:: WORK INSTRUCTIONS ::
In the listing below, count the lines that contain the string "header". Reply with the number alone.
___ MATERIAL
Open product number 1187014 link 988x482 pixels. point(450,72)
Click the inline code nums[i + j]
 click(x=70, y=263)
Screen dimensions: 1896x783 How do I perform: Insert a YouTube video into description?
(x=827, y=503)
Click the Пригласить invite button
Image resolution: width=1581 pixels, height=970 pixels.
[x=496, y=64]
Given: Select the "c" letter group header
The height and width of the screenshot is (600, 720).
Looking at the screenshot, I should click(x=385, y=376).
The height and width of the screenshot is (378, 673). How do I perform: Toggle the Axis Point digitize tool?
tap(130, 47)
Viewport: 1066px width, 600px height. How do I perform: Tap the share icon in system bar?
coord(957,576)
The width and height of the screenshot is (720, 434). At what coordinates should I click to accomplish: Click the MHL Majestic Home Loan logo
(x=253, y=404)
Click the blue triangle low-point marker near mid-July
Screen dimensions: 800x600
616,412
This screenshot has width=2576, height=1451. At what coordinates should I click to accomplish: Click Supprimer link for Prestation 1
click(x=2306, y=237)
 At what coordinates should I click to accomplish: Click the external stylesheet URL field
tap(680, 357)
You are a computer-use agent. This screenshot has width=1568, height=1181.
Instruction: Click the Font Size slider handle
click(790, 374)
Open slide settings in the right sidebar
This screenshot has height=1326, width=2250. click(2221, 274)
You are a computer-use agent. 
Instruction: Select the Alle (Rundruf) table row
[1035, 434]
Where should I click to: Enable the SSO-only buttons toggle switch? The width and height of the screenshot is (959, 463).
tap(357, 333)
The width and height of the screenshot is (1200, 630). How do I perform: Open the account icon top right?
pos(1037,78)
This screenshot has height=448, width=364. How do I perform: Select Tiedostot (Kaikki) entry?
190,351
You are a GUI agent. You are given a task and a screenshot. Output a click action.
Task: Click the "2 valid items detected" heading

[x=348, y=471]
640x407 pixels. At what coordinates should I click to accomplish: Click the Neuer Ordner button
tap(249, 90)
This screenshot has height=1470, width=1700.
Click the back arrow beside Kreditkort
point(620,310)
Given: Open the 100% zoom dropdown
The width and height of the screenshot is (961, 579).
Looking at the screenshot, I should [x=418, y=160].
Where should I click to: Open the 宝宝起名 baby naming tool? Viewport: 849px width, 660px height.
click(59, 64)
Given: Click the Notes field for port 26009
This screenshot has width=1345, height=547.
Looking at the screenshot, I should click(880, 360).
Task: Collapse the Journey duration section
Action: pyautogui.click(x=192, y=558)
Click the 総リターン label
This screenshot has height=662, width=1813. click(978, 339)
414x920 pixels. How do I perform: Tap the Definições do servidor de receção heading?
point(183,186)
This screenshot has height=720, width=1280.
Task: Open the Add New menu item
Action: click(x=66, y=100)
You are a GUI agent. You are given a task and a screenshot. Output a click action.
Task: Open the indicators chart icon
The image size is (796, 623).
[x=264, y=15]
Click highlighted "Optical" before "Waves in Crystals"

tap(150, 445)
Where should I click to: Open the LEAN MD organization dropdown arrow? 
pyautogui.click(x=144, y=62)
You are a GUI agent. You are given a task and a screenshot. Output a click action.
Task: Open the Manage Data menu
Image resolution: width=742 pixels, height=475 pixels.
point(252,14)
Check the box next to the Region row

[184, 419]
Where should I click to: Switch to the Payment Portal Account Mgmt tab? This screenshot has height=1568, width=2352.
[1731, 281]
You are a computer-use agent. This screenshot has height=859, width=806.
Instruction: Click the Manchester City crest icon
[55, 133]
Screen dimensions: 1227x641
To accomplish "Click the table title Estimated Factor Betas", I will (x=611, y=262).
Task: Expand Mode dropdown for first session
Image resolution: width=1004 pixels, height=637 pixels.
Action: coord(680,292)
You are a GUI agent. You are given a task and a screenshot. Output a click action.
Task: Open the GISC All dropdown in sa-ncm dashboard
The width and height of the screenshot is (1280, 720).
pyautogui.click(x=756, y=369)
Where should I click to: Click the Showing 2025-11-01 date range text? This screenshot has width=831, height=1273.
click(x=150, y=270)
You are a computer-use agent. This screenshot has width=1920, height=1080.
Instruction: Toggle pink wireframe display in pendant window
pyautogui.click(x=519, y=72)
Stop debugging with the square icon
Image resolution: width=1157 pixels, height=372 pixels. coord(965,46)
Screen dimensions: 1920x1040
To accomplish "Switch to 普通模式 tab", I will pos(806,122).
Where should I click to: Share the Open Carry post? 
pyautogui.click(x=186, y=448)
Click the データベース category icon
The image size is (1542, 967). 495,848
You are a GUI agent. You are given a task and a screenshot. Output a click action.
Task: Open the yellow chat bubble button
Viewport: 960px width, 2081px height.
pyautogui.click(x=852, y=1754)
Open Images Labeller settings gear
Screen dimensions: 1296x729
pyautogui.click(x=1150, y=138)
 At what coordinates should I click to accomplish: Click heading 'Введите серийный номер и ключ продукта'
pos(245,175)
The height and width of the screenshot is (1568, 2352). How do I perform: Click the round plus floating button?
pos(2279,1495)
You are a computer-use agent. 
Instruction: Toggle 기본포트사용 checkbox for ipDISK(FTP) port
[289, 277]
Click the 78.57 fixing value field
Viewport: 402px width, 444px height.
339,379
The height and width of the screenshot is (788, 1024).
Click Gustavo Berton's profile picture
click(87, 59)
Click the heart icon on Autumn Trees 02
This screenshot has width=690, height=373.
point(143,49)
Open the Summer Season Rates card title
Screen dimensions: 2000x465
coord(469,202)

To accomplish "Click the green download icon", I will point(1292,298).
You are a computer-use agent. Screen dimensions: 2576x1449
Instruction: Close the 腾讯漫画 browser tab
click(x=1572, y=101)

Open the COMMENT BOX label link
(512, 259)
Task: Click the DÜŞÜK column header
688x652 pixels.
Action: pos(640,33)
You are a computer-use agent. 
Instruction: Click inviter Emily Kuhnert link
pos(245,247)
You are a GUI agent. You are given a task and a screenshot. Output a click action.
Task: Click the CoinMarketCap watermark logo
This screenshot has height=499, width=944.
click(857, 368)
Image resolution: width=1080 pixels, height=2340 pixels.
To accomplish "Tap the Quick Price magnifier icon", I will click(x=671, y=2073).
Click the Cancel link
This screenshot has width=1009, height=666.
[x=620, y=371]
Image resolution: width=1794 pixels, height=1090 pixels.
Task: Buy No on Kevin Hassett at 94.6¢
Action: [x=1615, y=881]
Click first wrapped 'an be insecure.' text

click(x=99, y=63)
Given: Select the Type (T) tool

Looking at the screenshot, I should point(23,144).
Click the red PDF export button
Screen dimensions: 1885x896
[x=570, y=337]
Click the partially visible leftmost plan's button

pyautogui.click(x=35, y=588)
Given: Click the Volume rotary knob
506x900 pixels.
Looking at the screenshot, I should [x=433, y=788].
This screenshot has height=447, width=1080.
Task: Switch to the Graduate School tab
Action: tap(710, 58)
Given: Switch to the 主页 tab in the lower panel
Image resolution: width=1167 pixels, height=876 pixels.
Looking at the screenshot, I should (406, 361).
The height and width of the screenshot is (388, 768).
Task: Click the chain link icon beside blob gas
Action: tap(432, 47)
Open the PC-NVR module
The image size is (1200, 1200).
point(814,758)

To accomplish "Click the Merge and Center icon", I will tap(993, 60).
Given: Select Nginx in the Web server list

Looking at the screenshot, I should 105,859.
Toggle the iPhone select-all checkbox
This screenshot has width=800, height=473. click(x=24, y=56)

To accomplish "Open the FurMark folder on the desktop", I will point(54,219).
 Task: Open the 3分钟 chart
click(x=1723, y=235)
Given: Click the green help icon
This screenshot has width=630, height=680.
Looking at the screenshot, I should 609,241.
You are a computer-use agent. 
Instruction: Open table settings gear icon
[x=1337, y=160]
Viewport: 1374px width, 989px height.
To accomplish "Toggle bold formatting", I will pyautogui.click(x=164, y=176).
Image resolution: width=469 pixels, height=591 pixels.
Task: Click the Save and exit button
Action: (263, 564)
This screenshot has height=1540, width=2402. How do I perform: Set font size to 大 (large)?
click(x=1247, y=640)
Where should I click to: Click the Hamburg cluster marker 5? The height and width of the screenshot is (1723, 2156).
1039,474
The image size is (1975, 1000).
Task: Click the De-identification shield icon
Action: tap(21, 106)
______
:: RESPONSE TO THIS EXERCISE ::
2